The Dow Jones Equity REIT Index
a measure of all publicly traded U.S. real-estate investment trusts, was down about 18.1% over the past 12 months through Tuesday, according to FactSet data, while up 7% to kick off 2023.

The S&P 500 index

fell 14.4% over the past 12 months, while the Dow Jones Industrial Average

has declined 5.6%, according to FactSet.

Last year’s tumult in real estate resulted in the largest performance gap on record (see chart) when comparing returns on public and private real-estate vehicles, according to Goldman Sachs strategists. They pegged private commercial real-estate funds as up nearly 20% in 2022, but public REITs down by nearly 20%.

Historic gap emerges in 2022 in performance of public and private REITs.

NCREIF, Dow Jones, Goldman Sachs Global Investment Research

“History suggest this gap is usually closed in the following two years by a combined catch-up in public REITs and catch-down in non-traded REITs,” a Goldman Sachs credit strategy team wrote about the divergence, in a new weekly note.

“While this pattern is likely to prevail this time around, we think the risk of persistent and large outflows from private vehicles is quite low,” they said.

Many property owners who took on cheap debt in recent years could find it a lot harder to refinance if property values fall and today’s higher rates stick around. Federal Reserve officials have been vowing to keep rates high as the central bank works to bring inflation down to its 2% annual target.

See: The party is over in commercial real estate. Here’s what to expect in 2023.

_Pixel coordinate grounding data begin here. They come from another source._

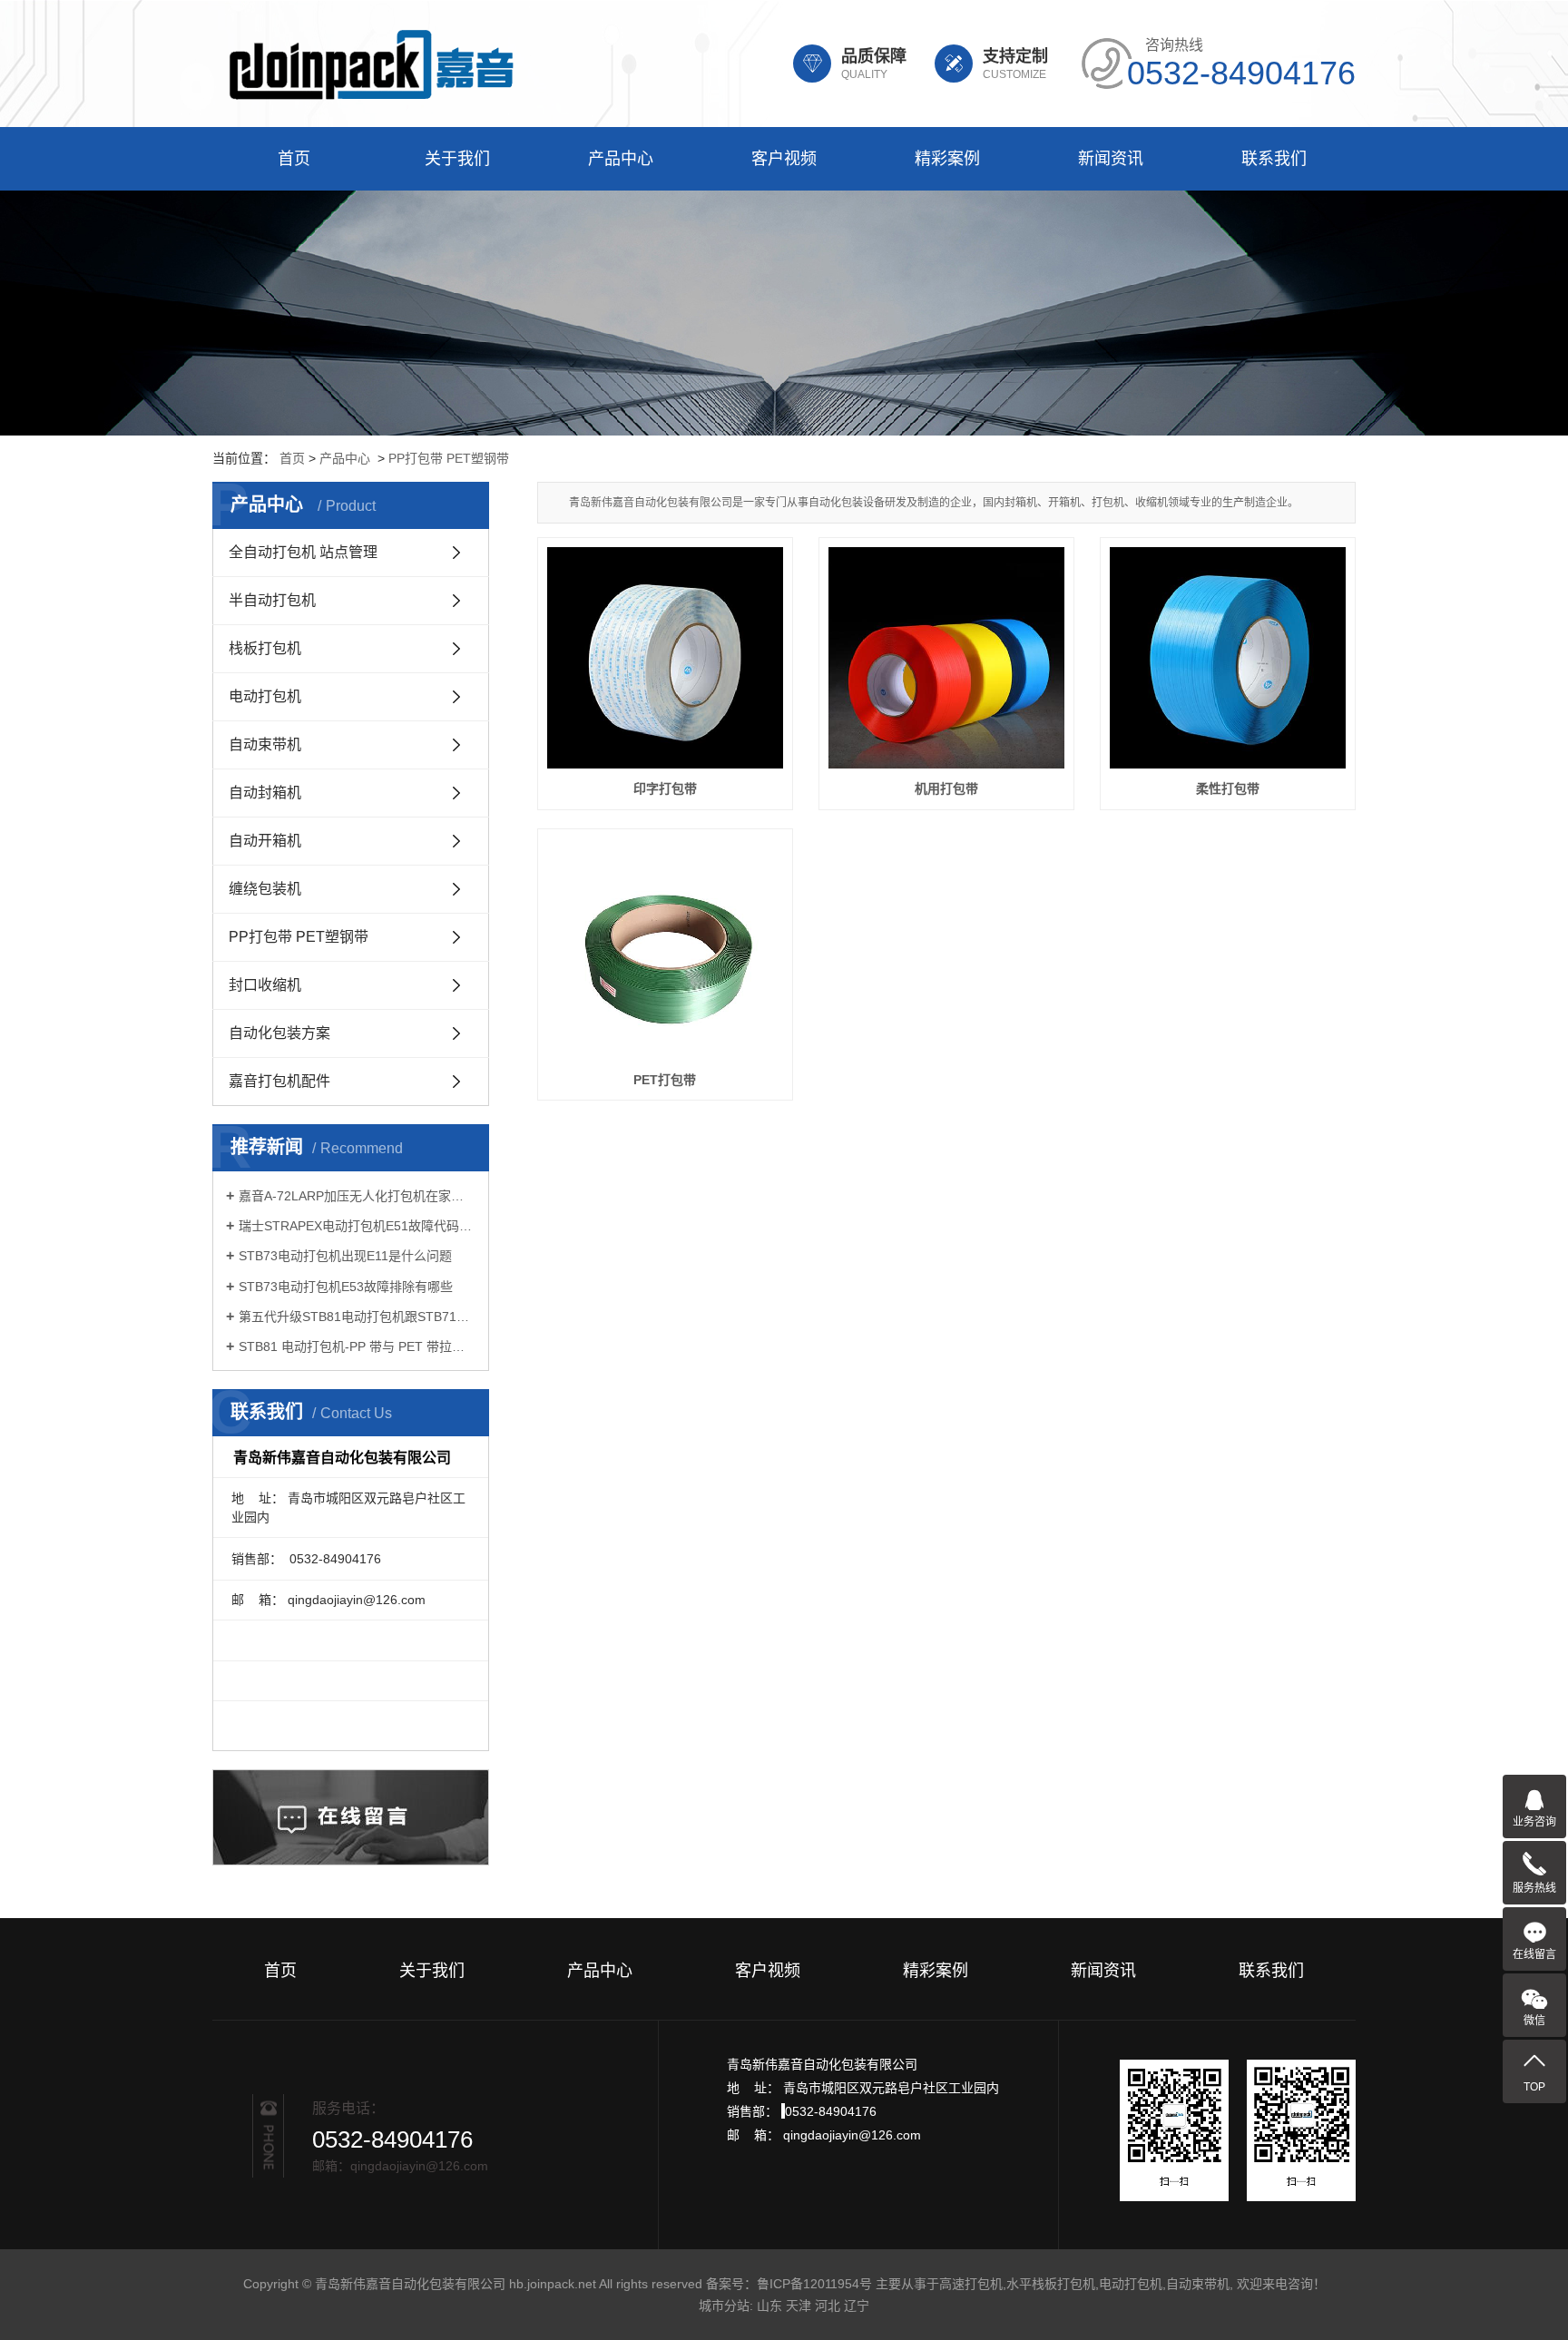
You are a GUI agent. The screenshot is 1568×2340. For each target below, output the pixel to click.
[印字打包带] (665, 658)
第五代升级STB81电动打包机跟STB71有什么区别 (357, 1316)
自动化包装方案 (279, 1033)
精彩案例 (947, 159)
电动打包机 (265, 696)
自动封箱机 (265, 792)
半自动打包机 (272, 600)
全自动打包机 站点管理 (303, 552)
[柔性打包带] (1228, 658)
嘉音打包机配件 (279, 1081)
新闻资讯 (1110, 159)
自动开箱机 (265, 840)
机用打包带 (946, 788)
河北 (827, 2305)
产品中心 (620, 159)
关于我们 (457, 159)
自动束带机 (265, 744)
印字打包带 (665, 788)
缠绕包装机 (265, 888)
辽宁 (856, 2305)
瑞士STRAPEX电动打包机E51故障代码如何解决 (357, 1226)
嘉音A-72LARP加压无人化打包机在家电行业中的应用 (357, 1196)
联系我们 (1274, 159)
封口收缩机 (265, 985)
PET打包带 (664, 1079)
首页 (294, 159)
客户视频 (784, 159)
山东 (769, 2305)
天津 (798, 2305)
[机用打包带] (946, 658)
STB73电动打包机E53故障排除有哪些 (346, 1286)
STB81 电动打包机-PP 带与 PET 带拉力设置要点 (357, 1346)
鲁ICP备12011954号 (814, 2283)
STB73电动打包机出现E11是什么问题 (345, 1255)
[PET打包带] (665, 949)
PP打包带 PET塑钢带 (448, 458)
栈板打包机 (265, 648)
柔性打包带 (1227, 788)
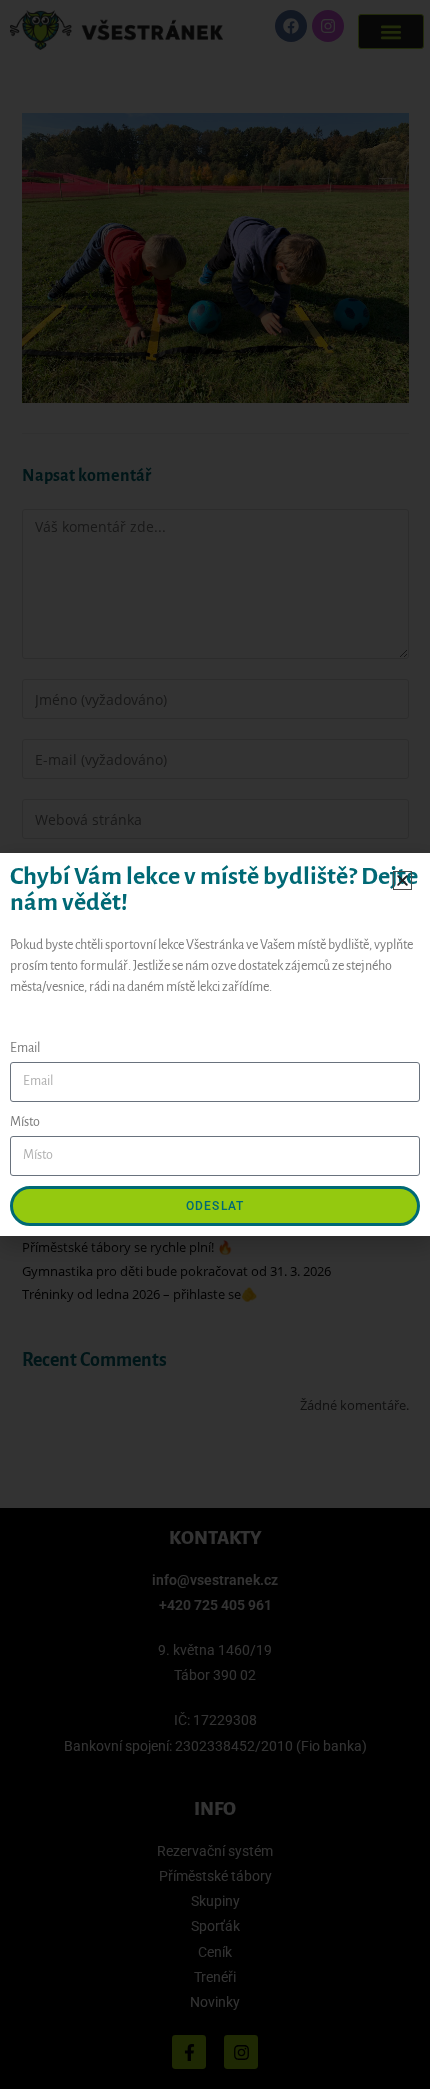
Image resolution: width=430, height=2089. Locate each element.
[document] (215, 1044)
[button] (402, 880)
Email (25, 1048)
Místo (25, 1122)
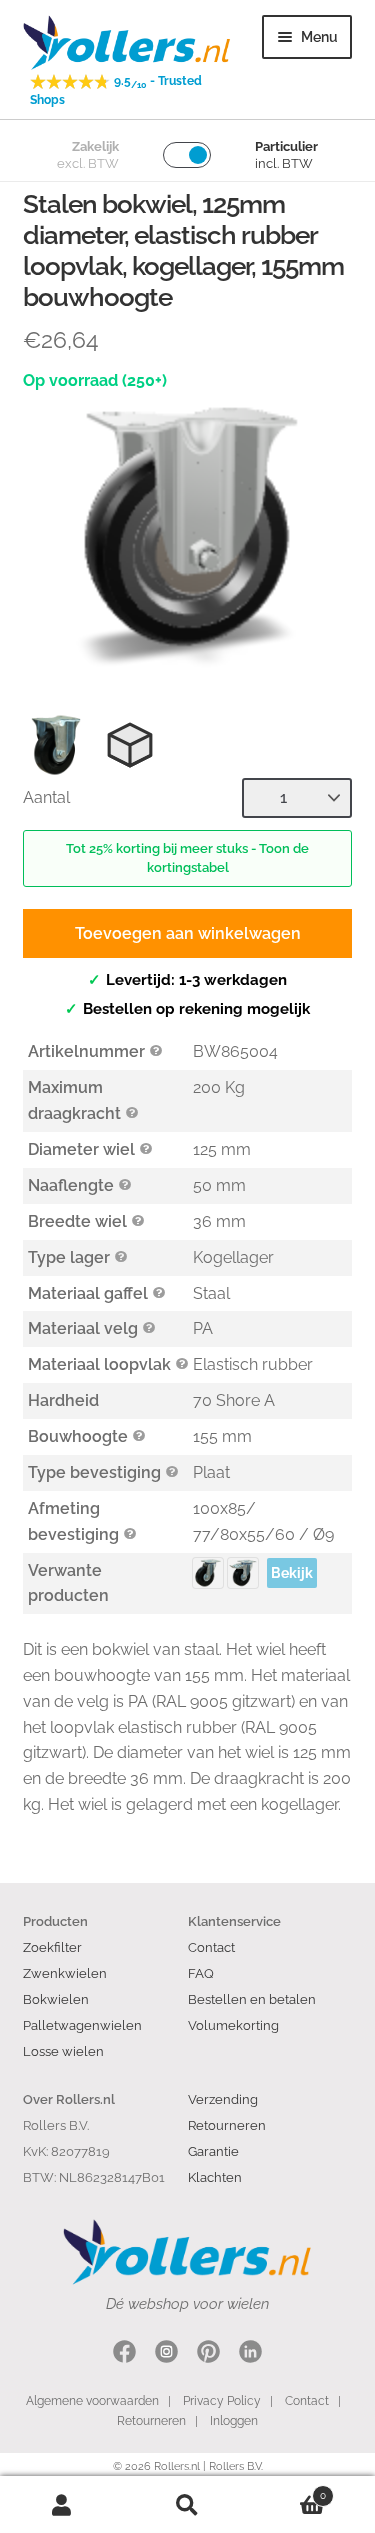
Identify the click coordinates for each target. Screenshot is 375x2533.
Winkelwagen (288, 2490)
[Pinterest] (208, 2354)
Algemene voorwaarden (92, 2401)
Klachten (215, 2177)
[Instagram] (166, 2354)
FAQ (201, 1973)
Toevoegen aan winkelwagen (188, 933)
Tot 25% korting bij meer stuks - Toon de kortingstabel (187, 858)
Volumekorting (233, 2025)
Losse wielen (63, 2051)
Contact (211, 1947)
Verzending (223, 2099)
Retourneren (227, 2125)
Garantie (213, 2151)
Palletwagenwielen (82, 2025)
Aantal (46, 797)
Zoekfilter (52, 1947)
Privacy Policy (222, 2401)
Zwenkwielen (65, 1973)
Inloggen (234, 2421)
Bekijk (292, 1573)
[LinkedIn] (250, 2354)
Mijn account (62, 2505)
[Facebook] (124, 2354)
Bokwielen (56, 1999)
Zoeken (187, 2505)
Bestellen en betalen (252, 1999)
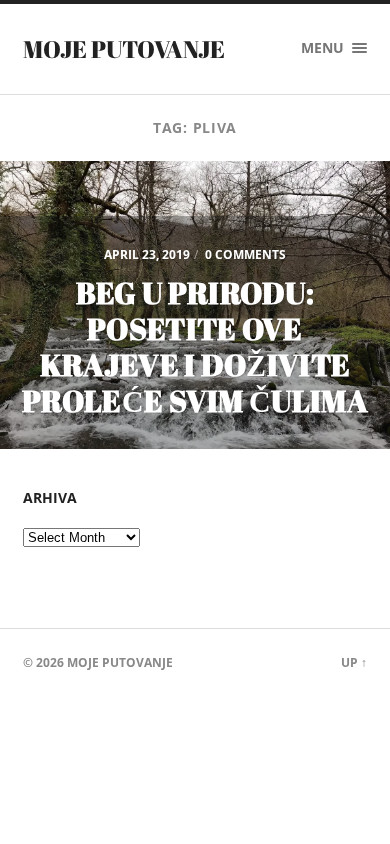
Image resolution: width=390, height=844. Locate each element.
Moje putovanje (124, 49)
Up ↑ (354, 662)
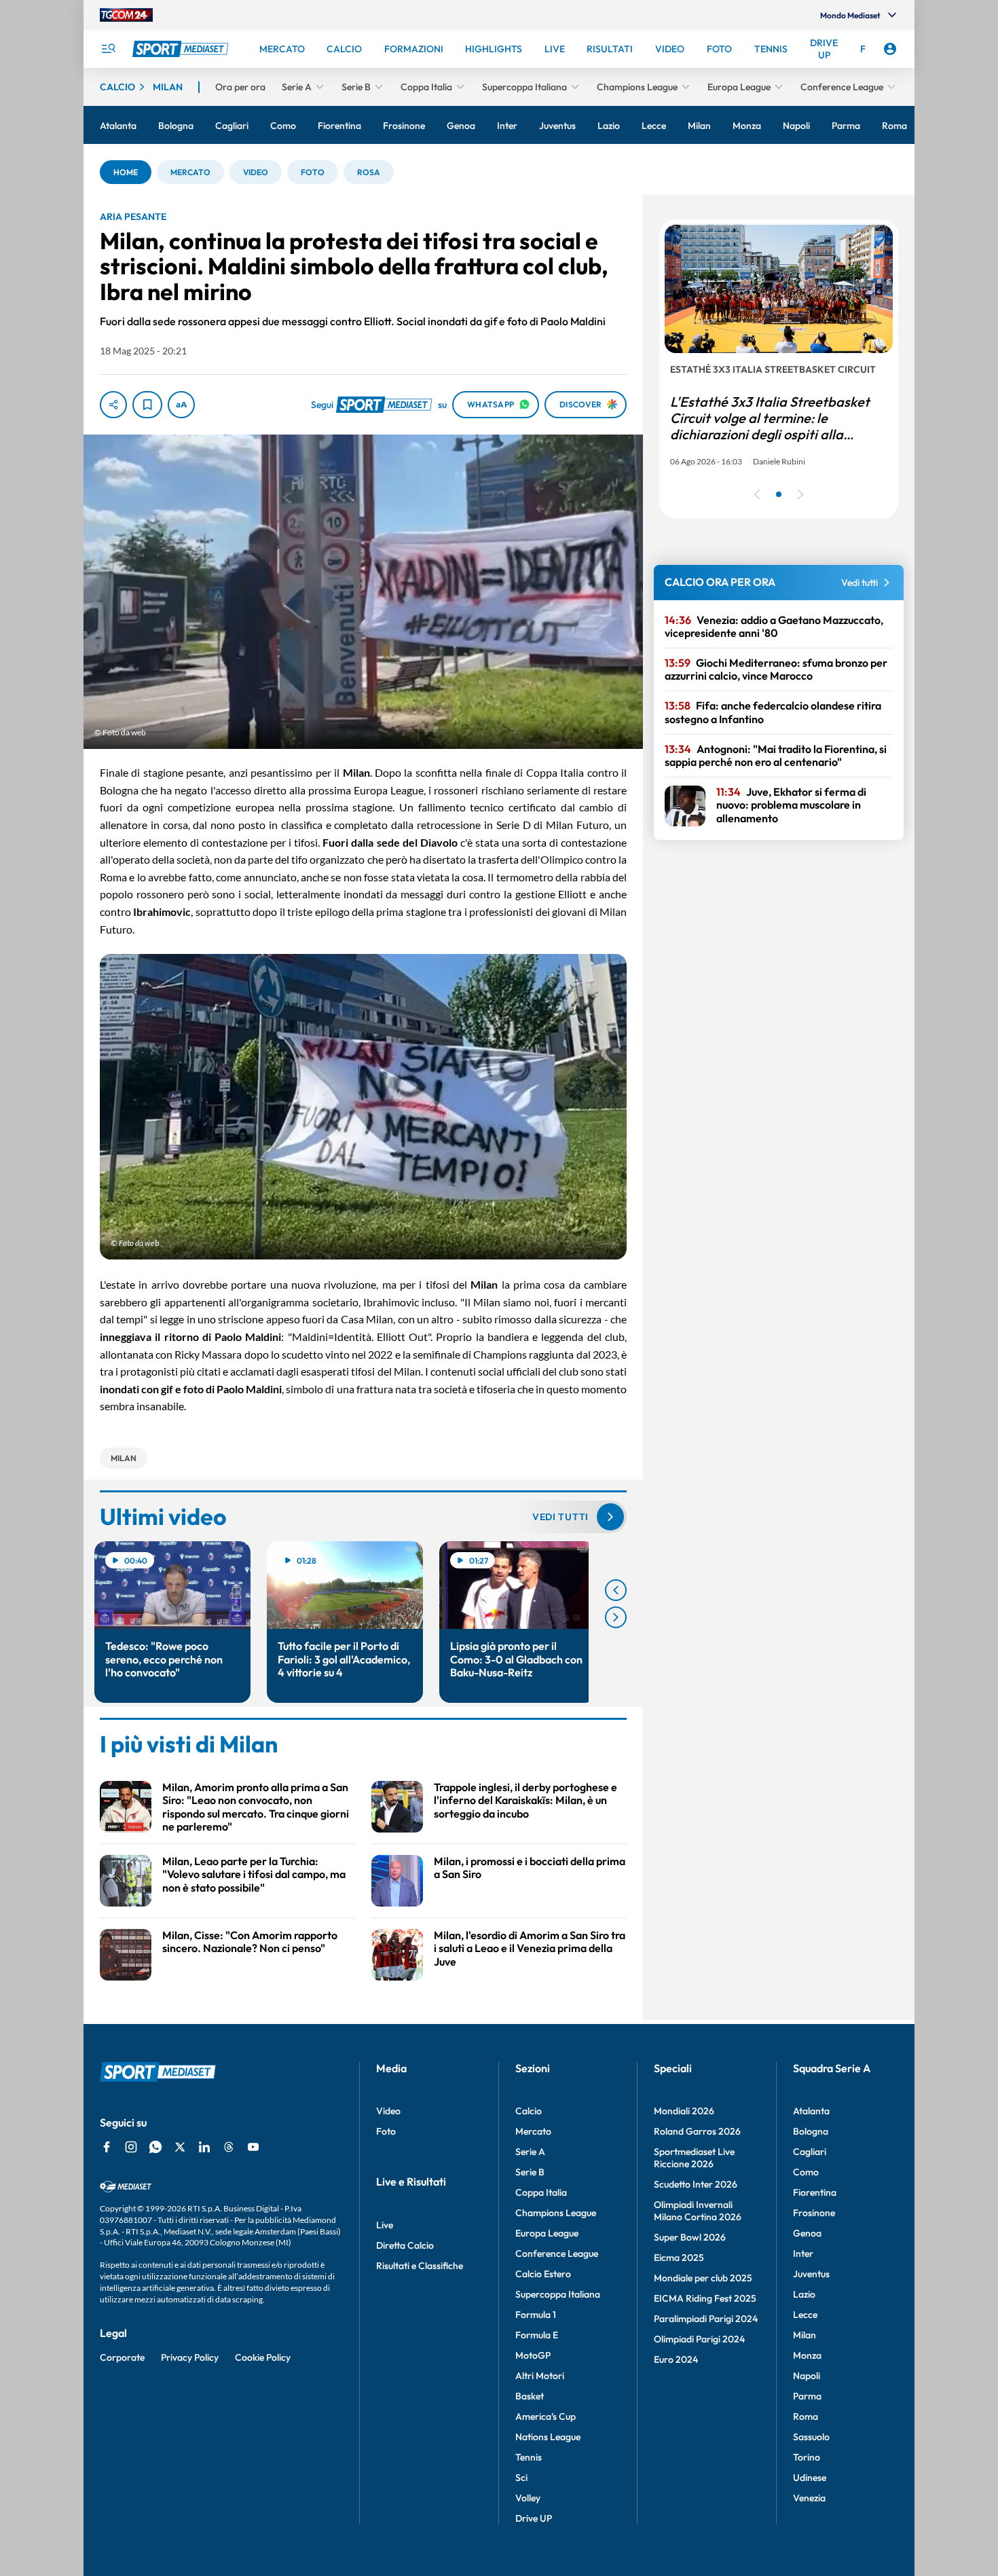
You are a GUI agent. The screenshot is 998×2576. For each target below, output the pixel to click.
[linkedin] (204, 2147)
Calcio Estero (543, 2274)
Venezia (809, 2498)
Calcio (528, 2111)
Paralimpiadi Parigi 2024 (706, 2319)
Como (806, 2172)
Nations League (547, 2437)
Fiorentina (814, 2192)
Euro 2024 (676, 2359)
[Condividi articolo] (113, 404)
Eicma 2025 (679, 2257)
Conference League (556, 2253)
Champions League (555, 2213)
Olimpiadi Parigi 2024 (699, 2339)
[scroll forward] (616, 1617)
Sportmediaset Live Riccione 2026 (694, 2158)
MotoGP (533, 2355)
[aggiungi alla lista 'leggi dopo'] (147, 404)
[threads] (229, 2147)
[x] (180, 2147)
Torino (806, 2457)
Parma (807, 2396)
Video (388, 2111)
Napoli (806, 2376)
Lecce (805, 2314)
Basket (529, 2396)
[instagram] (131, 2147)
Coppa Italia (541, 2192)
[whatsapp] (155, 2147)
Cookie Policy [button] (263, 2357)
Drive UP (533, 2518)
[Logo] (182, 49)
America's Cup (545, 2416)
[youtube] (253, 2147)
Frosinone (814, 2213)
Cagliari (809, 2152)
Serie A (530, 2152)
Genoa (807, 2233)
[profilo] (890, 49)
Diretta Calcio (405, 2245)
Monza (807, 2355)
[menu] (108, 49)
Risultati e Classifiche (419, 2266)
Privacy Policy (190, 2357)
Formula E (536, 2335)
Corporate (122, 2357)
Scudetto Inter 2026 (695, 2184)
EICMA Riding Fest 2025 (705, 2298)
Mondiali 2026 (684, 2111)
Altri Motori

Investors have been closely monitoring private real-estate funds for signs of stress since Blackstone

told investors it was placing withdrawal limits on its nearly $70 billion Breit fund. The massive fund in January received a $4 billion injection from the University of California, with the promise of an 11.25% annual return over a six-year investment.

Brivanlou, a lead portfolio manager of TCW’s global REIT products, now expects the performance of public and private funds to converge following last year’s rout, but potentially with less extreme downside for private funds.

“For those that are overleveraged, you are going to get blowups,” he said, adding that in real estate “the same mistakes keep getting repeated” despite the lessons of past economic downturns.

Brivanlou remains bearish on office and residential buildings in central business districts, and about shopping centers. But he also sees opportunities in some beaten-down sectors and in parts of real estate that flourished during the pandemic, including in industrial buildings, data centers and towers.

Office buildings have emerged as a key worry for many real-estate investors, even as company executives push for more employees to return to the office on a regular basis.

TCW, which manages about $206 billion in assets and is headquartered in downtown Los Angeles, is planning to move to a new building in 2024, while cutting its office space, Brivanlou said.

“We are certainly not alone,” he said.